>> begin

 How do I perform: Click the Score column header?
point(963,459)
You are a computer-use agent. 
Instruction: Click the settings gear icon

>> end
>> begin

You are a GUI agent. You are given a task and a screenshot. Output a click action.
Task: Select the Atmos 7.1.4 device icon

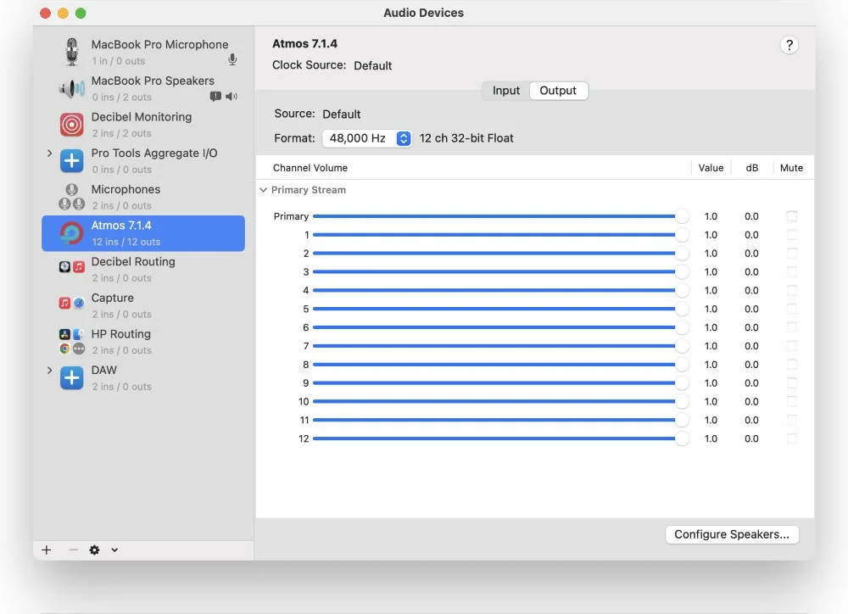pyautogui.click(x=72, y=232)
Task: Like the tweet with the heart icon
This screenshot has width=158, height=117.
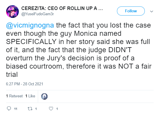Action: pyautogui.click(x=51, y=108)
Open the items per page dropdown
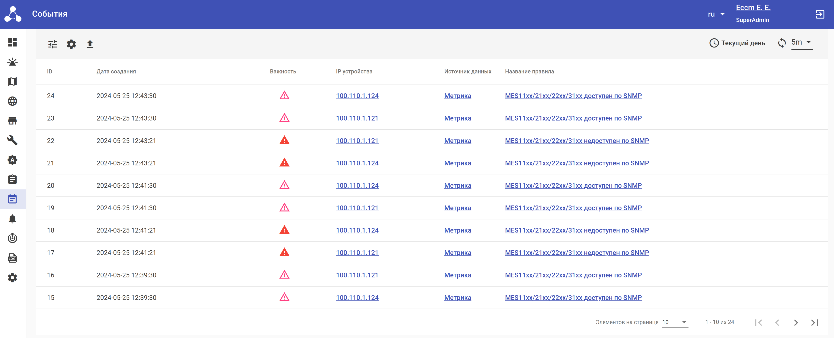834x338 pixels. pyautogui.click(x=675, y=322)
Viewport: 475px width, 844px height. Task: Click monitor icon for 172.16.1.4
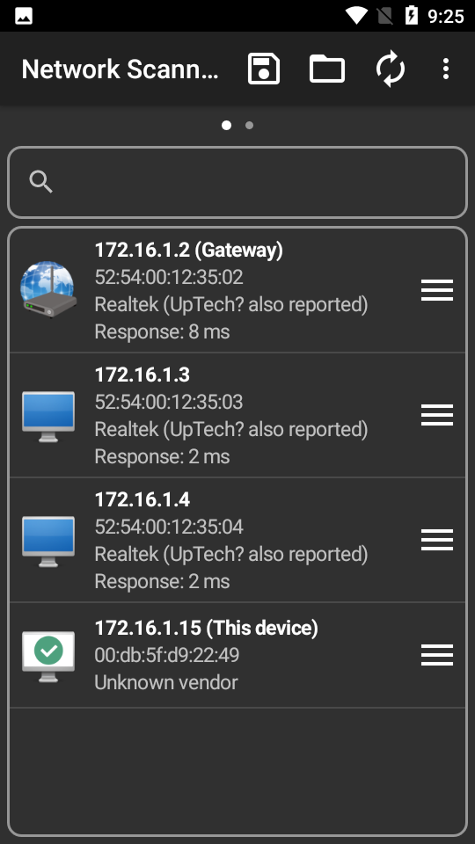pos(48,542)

>> end

Retype the entries above, starting with the line that contains "Open the items per page dropdown" and going on through the line that contains "pos(48,542)". Leave the pictures out of your copy.

Open the items per page dropdown
834x338 pixels. pyautogui.click(x=675, y=322)
Viewport: 475px width, 844px height. Task: Click monitor icon for 172.16.1.4
pos(48,542)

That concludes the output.